Not surprisingly, many superstitions are probably based on Post Hoc reasoning. For example, suppose a person buys a good luck charm, does well on his exam, and then concludes that the good luck charm caused him to do well. This person would have fallen victim to the Post Hoc fallacy.

Post Hoc fallacies are typically committed because people are simply not careful enough when they reason.

The logic is this, it seems to me, Cessna was on the fence with CA, but was willing to keep trying to make it more profitable. Then the union gets voted in, and Cessna says, "That's it, now we have an additional financial burden which makes CA a bad bet, so lets dump it." That's what I think happened. Sometimes B causes A, when A was close to happening anyway.
 
God damn get over yourself. The shear existence of the union, the creation of a split pilot group because and from the Union, The company having to expend time, money, manpower to deal with first the threat of and then the actual Union. the Unknown real dollar impact of having a non profit making cost to the companies bottom line called a Union, having to quell the anguish and the angst of the REAL customers that actually pay the bills feelings towards first the threat of a union then the actuality of the Union ( they all are smart folks that KNOW THE UNION WILL COAST THEM MONEY) so having to deal with the why the hell should I stay with your union company when it will cost me more.
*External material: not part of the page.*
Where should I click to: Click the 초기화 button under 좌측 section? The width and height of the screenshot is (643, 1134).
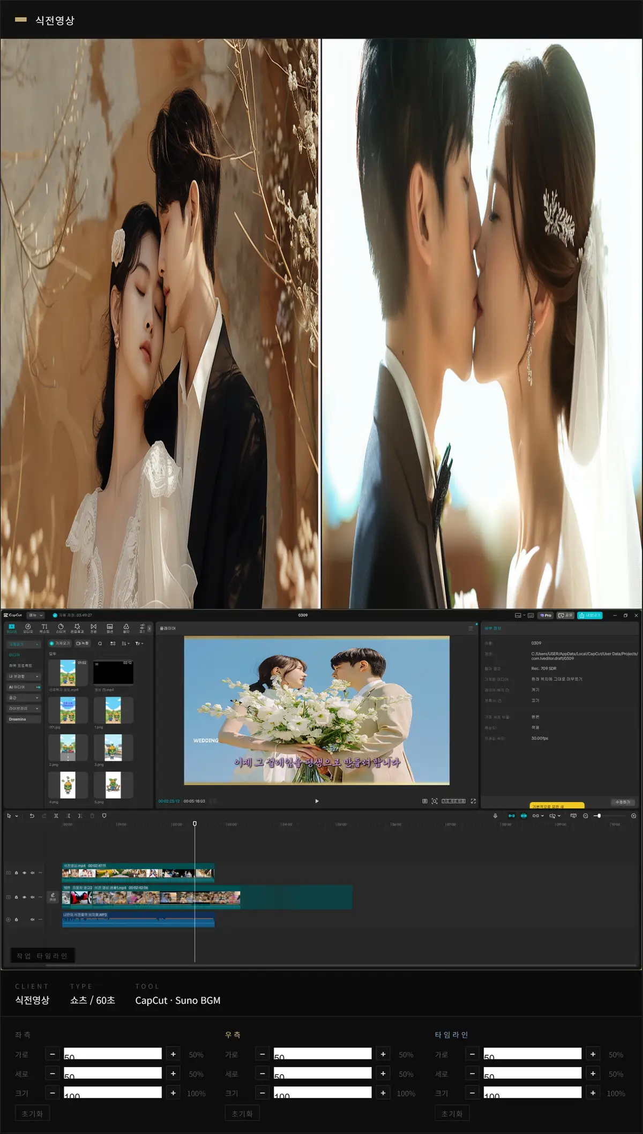tap(32, 1114)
There are so many damn things the union has done to the CA bottom line. Again you wont like these and WILL fufu them as BS but they are the tangible intangible facts Union always bring. But you have never done more than be a leach on a company and as such know nothing as to the damage a union really does........

I guess he really was that stupid. I don't have the patience to deal with these first graders as well as you do Rigger. Nice job.
 
God damn get over yourself. The shear existence of the union, the creation of a split pilot group because and from the Union, The company having to expend time, money, manpower to deal with first the threat of and then the actual Union. the Unknown real dollar impact of having a non profit making cost to the companies bottom line called a Union, having to quell the anguish and the angst of the REAL customers that actually pay the bills feelings towards first the threat of a union then the actuality of the Union ( they all are smart folks that KNOW THE UNION WILL COAST THEM MONEY) so having to deal with the why the hell should I stay with your union company when it will cost me more.

There are so many damn things the union has done to the CA bottom line. Again you wont like these and WILL fufu them as BS but they are the tangible intangible facts Union always bring. But you have never done more than be a leach on a company and as such know nothing as to the damage a union really does........

Right on. This seems to be self evident, but not to Union people who don't understand corporate boards expect profit and the prospect of making future profit. The purpose of a company's existence is not to provide jobs at the expense of a profitable return for the investors. Rigger, you are a good man.